First, every access to old static folders should result in an immediate 404 - not found, without any further checking. This can look like this example in nginx:

server {
    ...
    location ~* /(media|static|pub)/ {
        access_log off;
        log_not_found off;
        return 404;
    }
    ...
}

Second, every access to common static files likes images and documents should be checked without calling the application as fallback.

server {
    ...
	location ~* ^.+\.(jpg|jpeg|gif|png|bmp|webp|ico|svg|tiff|css|js|txt|json|map|mp3|wma|rar|zip|flv|mp4|mpeg).*$ {
		access_log off;
		log_not_found off;
		try_files $uri =404;
	}
	...
}

Third, general access to files inside certain directories should be checked without calling the application as fallback.

server {
    ...
	location ~* /(storage|css|js|vendor|images)/ {
		access_log off;
		log_not_found off;
		try_files $uri =404;
	}
	...
}

Of course you have to finetune it. If for example you generate images on the fly, and the URL includes the file extension already, that has to be excluded from this. But even in that case you can do it the smart way and exclude only those URLs, otherwise it should not go to the application if it's not found.

And it could be helpful to have a nice 404 page, for those rare occasions where someone really wants to request that file in his browser. But nginx has got you covered, simply put this in your config file, and you are good to go:

server {
    ...
    error_page 404 /404.html;
    ...
}

You can go all crazy with even more options for your error page, simply dive into the official documentation page on error pages.

Make some tests

You would be surprised how many sites out there have this issues, wether it's based on Laravel, or some other framework or CMS. Just pick 10 random sites, request some bogus url like /this-is-just-a-test.png, take a look at the time it takes for the server to return the 404 site, see wether new cookies are set, and compare that with a request to a real static file, like /robots.txt. Heck, even laravel.com and spatie.be have this issue.

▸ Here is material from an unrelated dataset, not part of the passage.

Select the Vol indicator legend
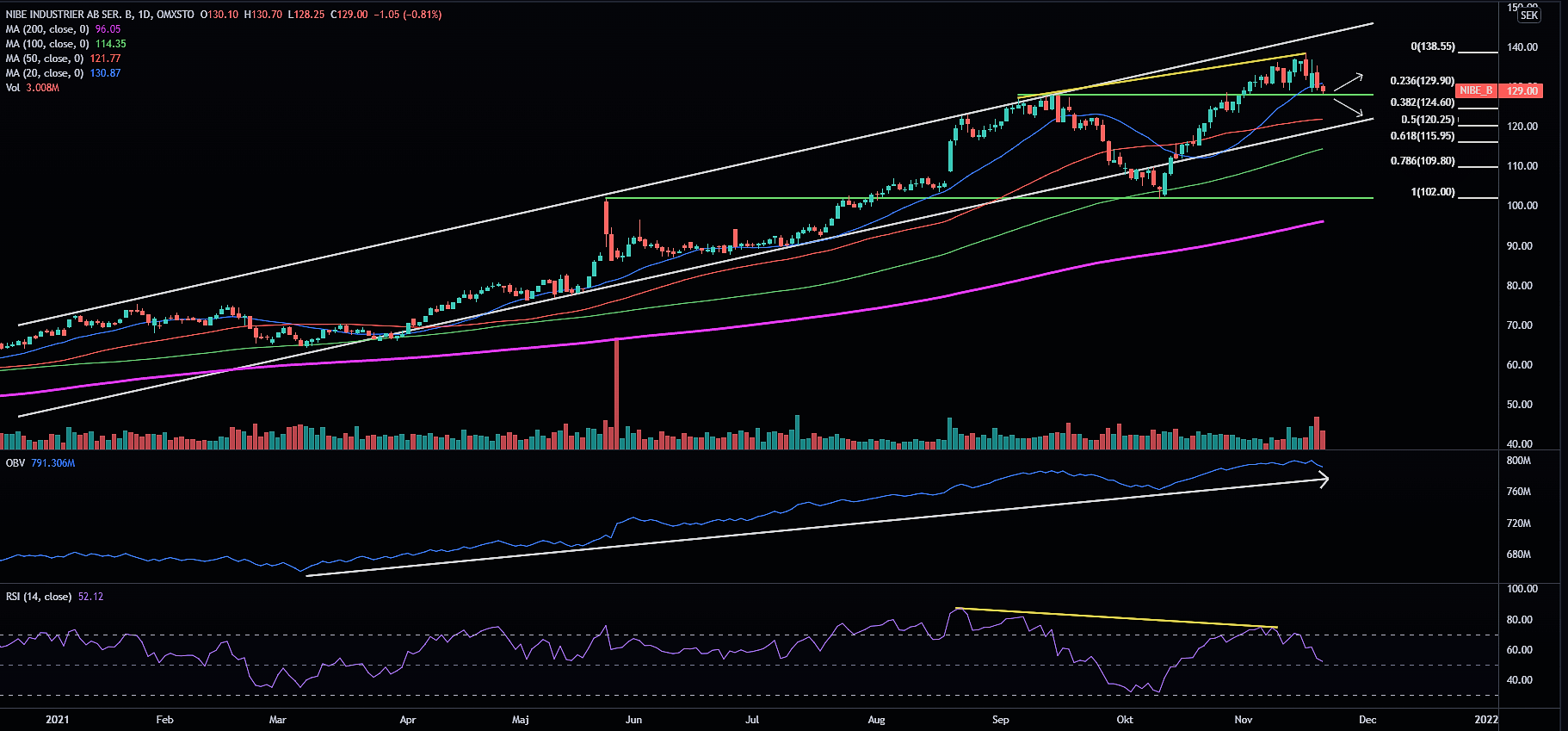The image size is (1568, 731). point(13,88)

I've seen websites where I make a request to https://some-domain.com/this-is-a-bogus-test.png, get redirected to https://www.some-domain.com/this-is-a-bogus-test.png, and get another redirect to www.some-domain.com/de/this-is-a-bogus-test.png, hitting 3x the application, with 2x redirects, served from the application, and one final 404 page, served from the application. We all can do better.

Is it really that bad? Well, you "could" save some money

It depends. If you do a migration of a huge ecommerce page, then it could be an issue. If you are just starting out with a new domain, it's probably no issue at all. If you are at the point of thinking about scaling horizontally due to traffic, then it could really be useful to do some analysis.

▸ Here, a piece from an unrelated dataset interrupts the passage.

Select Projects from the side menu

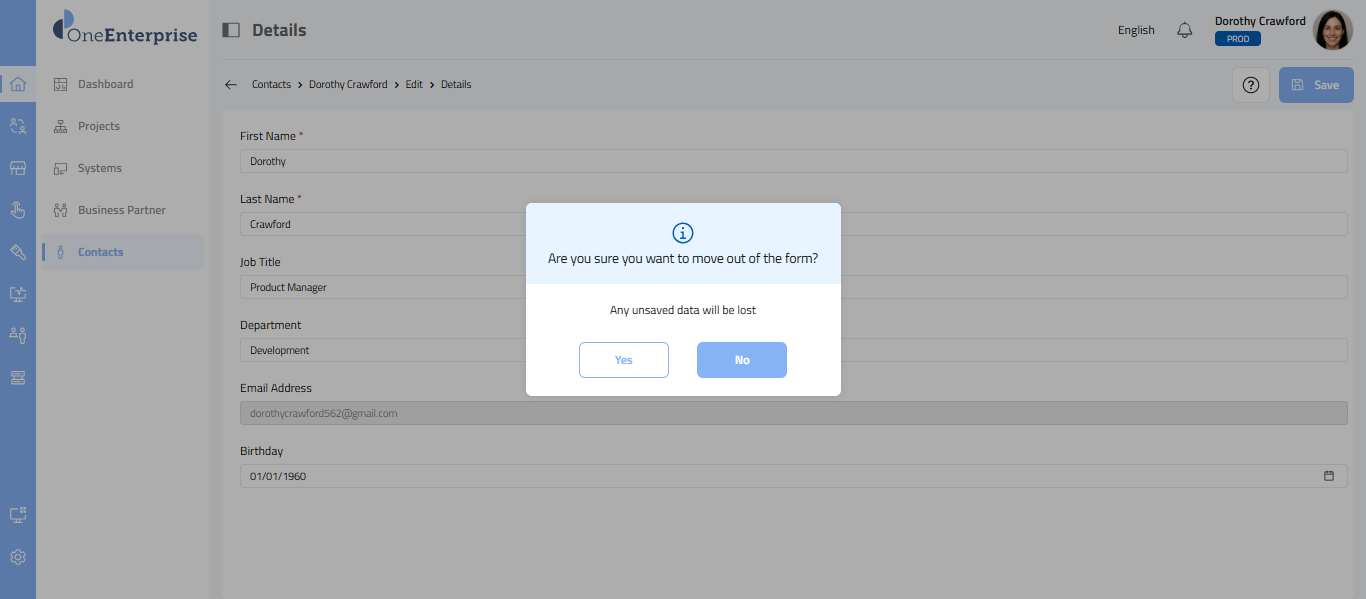pyautogui.click(x=98, y=126)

In this case it saved us a ton of money and infrastructure complexity. Before I dug deep into analyzing this stuff, our infrastructure engineers recommended a common quick solution to performance issues like this: scale horizontally.

But I rather go down that rabbit hole of performance optimizations, due to economical reasons, and for the pure dopamine kick of seeing those metrics go down due to my own optimizations.